# PetSmart Returns Wrong Dogs ~ LOL



## 3Maltmom (May 23, 2005)

This cracks me up for some reason: :HistericalSmiley: 

http://www.pawnation.com/2009/12/30/kennel...wrong-owners%2F


----------



## theboyz (Jan 10, 2007)

Oh GEEEEZ!!!!!! I would never board my pet at PetSmart!!!!! In my home Pet Sitters only. Yikes!!!!!!


----------



## 3Maltmom (May 23, 2005)

I cannot imagine picking up Jops, from PetSmart Boarding, bringing her home, and playing with her for 3-weeks,
then realize it's not even Jops ~ :smrofl: 

Neither family caught on. They just thought the dogs were mad at them for leaving ~ :HistericalSmiley: 

And yep, I also have a sitter, or family member stay at my house.


----------



## Max & Rocky (May 20, 2004)

Oh my gawd...


I can't imagine switched dogs either!!

We also do the in home pet sitting thing and have now for years. We had a case one time after boarding Max & Rocky at a very upscale facility that we noticed both seemed rather stressed, not to mention extremely happy to see us and be home. Rocky walked over to the bed that had gone with them to the boarding facility and sniffed it and then raised his leg on it (which he never does inside). We realized at that point they were boarded in a cage next to some other dog that Rocky felt threatened by enough that Rocky felt it necessary to "reclaim" his bed.

We don't even take ours to a groomer. We use the services of a mobil groomer who parks her van in the driveway and does one dog at a time.


----------



## 3Maltmom (May 23, 2005)

You know Steve, this gives me an idea!!! 

I just may board LBB at PetSmart, and pick up a dog with eyeballs ~ :HistericalSmiley: :HistericalSmiley:


----------



## Snowball Pie's Mommi (Oct 16, 2008)

The whole thing is sad. I don't care how much the dogs look alike. There is no way I would mistake Snowball for another Malt ... no way, period. Snowball's body language and how he expresses himself is unique ... just as I am sure your fluff babies are, too. 

I would never kennel Snowball. I don't care how good the kennel claims to be ... we visited several kennels before Snowball came home with us and I remember vividly the smaller dogs being so stressed out. If we need someone to watch him ... it is inside our home.


----------



## Max & Rocky (May 20, 2004)

QUOTE (3Maltmom @ Jan 1 2010, 09:13 AM) index.php?act=findpost&pid=868846


> You know Steve, this gives me an idea!!!
> 
> I just may board LBB at PetSmart, and pick up a dog with eyeballs ~ :HistericalSmiley: :HistericalSmiley:[/B]

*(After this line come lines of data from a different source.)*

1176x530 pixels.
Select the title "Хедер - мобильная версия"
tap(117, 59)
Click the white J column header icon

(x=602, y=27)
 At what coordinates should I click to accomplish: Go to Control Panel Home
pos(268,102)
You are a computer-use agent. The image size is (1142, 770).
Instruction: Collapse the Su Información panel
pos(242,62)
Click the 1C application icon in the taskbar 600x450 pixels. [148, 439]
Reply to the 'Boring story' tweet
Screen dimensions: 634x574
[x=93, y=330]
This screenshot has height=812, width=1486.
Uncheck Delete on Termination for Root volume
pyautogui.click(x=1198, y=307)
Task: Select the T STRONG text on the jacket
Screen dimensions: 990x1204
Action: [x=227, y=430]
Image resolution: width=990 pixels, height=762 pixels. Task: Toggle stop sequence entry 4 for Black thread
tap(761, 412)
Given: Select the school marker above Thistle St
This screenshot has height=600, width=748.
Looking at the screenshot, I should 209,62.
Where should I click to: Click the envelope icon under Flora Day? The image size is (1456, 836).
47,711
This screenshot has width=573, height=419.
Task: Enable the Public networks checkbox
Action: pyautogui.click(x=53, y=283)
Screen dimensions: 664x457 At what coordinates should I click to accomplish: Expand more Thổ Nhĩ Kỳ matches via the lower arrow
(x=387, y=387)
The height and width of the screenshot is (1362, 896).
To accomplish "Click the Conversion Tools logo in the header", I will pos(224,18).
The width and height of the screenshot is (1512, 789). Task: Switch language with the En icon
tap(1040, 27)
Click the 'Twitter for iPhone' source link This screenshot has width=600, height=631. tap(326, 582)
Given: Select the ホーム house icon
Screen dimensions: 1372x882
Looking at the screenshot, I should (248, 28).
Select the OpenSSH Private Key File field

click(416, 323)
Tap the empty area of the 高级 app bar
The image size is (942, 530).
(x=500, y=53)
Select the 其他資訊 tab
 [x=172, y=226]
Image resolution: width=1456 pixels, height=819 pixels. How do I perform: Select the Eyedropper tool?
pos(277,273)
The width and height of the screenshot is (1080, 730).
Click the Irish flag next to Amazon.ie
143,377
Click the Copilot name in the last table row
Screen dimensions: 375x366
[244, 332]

LOL!! How much coal did Santa deliver to you this year Deb? :smtease: 


I musta been REAL GOOD. We got a totally paid vacation to Paris....  


France, not Texas....


----------



## 3Maltmom (May 23, 2005)

QUOTE (Snowball Pie's Mommi @ Jan 1 2010, 11:19 AM) index.php?act=findpost&pid=868847


> I don't care how much the dogs look alike. There is no way I would mistake Snowball for another Malt ... no way, period.[/B]



I hear ya, girlfriend. You know, within hours of receiving a foster, I know them. I take them to the groomers, and pick up a dog
who "looks" totally different (now cleaned up), but still the same dog in personality. 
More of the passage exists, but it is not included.